Fact: Every student at St. Stephen’s is part of India’s elite. While there is a reservation system for the admission of scheduled castes and others residing at the bottom of India’s socioeconomic pyramid, once every student at St. Stephen’s enrolls they become a member of the elite, irrespective of background. With that name stamped on their diploma, the world becomes easier because they are part of “the club.” For example, an idiot who graduates from Harvard and learned nothing probably has an easier chance of getting a great job than the genius from an unheard of college. Sad but mostly true. The same can be said with respect to the Ivy League, Oxford and Cambridge, and elite schools all over the world. It would be easy for St. Stephen’s students to not challenge the system and continue to move down the conveyor belt because, relative to other schools, their actual education matters less; the name and reputation of the school relieves some of the weight that the student’s intellect would otherwise have to carry.

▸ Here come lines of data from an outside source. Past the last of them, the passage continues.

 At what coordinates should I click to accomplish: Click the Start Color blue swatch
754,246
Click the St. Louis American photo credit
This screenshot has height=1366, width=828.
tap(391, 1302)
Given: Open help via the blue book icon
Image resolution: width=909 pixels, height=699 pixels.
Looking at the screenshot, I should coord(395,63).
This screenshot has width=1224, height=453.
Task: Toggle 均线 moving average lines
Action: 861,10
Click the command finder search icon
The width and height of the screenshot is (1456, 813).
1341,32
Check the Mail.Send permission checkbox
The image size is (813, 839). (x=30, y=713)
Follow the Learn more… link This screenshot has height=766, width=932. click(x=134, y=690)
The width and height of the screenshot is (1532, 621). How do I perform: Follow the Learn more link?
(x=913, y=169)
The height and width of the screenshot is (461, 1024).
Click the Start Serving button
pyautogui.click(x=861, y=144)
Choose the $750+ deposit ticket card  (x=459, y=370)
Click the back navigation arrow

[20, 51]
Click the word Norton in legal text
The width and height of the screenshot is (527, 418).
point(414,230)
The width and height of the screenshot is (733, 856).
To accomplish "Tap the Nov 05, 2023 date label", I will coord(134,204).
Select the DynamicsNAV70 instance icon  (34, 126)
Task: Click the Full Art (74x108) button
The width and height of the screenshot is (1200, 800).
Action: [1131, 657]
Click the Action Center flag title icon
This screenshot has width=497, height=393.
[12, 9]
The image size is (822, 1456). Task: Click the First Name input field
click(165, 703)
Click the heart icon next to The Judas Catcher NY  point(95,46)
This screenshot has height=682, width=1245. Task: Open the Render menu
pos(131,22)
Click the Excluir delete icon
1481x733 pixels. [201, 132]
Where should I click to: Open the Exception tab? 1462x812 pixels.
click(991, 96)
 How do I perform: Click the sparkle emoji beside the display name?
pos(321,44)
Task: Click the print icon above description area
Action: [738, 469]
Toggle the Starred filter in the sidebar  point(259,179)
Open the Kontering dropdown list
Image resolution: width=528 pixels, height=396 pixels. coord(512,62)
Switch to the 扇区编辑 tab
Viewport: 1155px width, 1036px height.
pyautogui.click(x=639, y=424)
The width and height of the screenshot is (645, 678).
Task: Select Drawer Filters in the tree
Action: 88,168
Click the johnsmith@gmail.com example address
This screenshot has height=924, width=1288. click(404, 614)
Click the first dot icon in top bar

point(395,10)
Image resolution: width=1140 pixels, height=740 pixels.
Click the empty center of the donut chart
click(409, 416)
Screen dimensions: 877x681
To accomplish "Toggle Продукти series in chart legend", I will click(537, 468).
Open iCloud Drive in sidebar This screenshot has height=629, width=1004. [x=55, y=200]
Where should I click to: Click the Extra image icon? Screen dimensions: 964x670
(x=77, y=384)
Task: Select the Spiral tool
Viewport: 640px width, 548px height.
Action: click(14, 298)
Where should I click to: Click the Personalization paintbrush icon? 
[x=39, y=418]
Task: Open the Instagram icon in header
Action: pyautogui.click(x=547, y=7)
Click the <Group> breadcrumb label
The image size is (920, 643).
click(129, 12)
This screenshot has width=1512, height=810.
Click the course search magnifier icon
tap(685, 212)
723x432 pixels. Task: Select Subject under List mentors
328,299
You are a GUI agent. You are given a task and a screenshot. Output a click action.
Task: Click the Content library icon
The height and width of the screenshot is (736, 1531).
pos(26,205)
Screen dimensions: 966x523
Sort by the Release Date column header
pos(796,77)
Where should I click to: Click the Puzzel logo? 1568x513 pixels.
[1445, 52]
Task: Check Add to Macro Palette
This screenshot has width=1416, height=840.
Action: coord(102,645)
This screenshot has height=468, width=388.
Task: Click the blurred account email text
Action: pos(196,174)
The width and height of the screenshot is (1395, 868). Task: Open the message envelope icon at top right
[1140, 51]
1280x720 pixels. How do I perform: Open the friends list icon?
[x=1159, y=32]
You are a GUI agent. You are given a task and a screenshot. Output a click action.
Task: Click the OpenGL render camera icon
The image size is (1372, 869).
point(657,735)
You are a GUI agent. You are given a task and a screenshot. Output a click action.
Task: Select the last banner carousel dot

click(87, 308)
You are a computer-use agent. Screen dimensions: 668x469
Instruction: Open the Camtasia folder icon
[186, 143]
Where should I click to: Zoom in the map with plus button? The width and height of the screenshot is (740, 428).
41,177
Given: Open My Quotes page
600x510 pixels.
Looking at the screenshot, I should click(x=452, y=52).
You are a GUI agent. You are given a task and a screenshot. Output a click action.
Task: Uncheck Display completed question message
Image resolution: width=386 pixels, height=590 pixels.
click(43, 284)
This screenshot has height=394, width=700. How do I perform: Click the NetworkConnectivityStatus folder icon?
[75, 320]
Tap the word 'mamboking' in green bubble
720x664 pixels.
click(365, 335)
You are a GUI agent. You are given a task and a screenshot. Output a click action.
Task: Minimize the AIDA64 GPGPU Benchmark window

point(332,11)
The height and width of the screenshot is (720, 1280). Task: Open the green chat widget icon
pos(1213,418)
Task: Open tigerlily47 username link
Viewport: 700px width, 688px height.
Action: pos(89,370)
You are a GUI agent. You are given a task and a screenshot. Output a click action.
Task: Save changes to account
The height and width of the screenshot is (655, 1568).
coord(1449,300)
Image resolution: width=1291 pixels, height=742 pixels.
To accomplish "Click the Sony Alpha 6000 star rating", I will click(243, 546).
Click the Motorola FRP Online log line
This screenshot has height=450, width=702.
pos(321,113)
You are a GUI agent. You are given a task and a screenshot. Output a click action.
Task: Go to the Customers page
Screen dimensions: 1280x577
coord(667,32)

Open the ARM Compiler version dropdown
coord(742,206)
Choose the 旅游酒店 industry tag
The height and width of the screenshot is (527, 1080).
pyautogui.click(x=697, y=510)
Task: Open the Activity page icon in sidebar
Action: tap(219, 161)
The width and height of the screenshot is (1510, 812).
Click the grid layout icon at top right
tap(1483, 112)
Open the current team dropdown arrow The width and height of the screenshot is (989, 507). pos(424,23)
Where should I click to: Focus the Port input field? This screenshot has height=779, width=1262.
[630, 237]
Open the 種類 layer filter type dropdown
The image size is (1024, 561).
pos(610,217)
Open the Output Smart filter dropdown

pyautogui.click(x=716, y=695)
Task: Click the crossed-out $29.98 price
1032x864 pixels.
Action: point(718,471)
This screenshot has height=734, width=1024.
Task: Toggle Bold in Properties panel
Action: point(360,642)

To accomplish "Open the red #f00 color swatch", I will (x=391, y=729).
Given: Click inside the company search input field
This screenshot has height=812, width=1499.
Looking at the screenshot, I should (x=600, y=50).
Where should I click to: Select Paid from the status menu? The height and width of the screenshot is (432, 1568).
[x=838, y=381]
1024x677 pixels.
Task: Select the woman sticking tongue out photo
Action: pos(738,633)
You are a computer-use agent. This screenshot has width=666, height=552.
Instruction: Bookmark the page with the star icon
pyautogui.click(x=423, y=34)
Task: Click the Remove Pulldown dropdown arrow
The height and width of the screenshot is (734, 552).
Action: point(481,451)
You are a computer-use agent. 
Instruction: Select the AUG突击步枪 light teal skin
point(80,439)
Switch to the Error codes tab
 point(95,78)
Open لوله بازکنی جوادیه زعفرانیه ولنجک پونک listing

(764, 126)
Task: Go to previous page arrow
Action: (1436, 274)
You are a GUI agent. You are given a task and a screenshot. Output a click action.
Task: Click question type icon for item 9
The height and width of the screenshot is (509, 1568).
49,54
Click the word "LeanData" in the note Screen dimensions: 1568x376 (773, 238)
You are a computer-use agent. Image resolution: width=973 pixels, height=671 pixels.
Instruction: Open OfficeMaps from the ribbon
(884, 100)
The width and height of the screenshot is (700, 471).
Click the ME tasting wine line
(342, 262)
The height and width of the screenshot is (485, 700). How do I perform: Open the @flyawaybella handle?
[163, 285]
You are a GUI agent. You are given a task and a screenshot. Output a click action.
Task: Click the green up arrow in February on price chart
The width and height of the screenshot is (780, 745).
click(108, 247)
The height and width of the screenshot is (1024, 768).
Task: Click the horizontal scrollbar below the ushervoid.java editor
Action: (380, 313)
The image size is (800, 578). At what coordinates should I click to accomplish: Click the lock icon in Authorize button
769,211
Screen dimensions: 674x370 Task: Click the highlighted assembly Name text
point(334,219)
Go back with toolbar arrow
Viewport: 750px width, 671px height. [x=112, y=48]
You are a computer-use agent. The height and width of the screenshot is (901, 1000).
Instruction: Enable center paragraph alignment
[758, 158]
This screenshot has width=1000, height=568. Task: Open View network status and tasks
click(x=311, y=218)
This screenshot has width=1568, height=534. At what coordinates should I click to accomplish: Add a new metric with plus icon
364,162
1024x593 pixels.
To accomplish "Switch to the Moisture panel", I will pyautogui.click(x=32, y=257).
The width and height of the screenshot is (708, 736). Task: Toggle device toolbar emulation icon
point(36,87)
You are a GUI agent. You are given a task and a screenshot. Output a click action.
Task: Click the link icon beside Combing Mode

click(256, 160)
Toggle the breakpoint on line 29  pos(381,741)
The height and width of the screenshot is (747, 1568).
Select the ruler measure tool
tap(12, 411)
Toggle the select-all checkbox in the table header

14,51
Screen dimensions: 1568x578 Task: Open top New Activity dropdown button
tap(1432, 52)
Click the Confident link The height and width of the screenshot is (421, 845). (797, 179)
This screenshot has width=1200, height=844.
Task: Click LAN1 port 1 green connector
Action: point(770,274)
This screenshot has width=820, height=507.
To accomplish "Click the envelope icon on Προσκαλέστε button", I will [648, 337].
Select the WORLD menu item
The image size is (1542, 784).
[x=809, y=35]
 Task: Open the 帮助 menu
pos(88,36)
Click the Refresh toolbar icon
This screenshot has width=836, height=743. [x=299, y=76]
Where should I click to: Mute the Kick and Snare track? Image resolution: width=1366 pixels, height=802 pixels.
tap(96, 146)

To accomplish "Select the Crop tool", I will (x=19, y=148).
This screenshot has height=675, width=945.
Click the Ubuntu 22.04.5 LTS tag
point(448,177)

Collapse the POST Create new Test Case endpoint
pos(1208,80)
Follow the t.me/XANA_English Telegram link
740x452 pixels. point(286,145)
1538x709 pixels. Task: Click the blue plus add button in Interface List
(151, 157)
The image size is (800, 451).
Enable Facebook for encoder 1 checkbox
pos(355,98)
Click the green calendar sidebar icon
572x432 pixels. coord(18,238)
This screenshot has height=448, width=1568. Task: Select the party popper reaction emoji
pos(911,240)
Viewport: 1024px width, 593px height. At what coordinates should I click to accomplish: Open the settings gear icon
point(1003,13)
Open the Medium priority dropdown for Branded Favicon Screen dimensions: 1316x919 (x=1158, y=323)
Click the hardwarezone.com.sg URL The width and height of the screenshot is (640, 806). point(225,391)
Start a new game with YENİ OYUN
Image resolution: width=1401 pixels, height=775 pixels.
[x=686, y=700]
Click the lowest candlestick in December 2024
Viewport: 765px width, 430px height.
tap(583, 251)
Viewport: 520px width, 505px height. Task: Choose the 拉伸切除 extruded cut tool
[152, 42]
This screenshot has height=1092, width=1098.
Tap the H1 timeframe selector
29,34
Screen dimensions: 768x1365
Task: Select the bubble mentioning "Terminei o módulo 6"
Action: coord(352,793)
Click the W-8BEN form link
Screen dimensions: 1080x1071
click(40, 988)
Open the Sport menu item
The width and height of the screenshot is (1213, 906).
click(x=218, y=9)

The opposite side of this same coin, though, is the upside St. Stephen’s students could reap.  St. Stephen’s students also have the most to gain from change. Because St. Stephen’s College is such a great school, it can attract great names and create a great curriculum. Imagine if my teachers had actually taught their classes? Whoa. Instead of just the promise and illusion of an amazing liberal arts education, St. Stephen’s students would get that education. If the end is knowledge, then St. Stephen’s students win big.

We are entering a year of politics and elections. With elections comes the possibility of change. The most troubling line in the student’s article was in reference to the “wielding of disproportionate power by the Principal,” which was: “Education in India awaits a rescue from the hands of such figures.”

Who, may I ask, do you hope to be your rescuers? Your representatives in government? Your parents? The characters from Rang De BasantiThere is a window available if only there existed the resolve and determination within India’s students to seize it, which remains to be seen. One lesson that no college is very good at teaching: In life, you should not expect others to fight your battles for you. While higher education is a public good and has champions in the private and public world, students are the ultimate stakeholders. If the students at St. Stephen’s College want to practice the potent words that they wrote in Kafila, then it is time to stand up and be counted. If not, the only people who suffer will be themselves.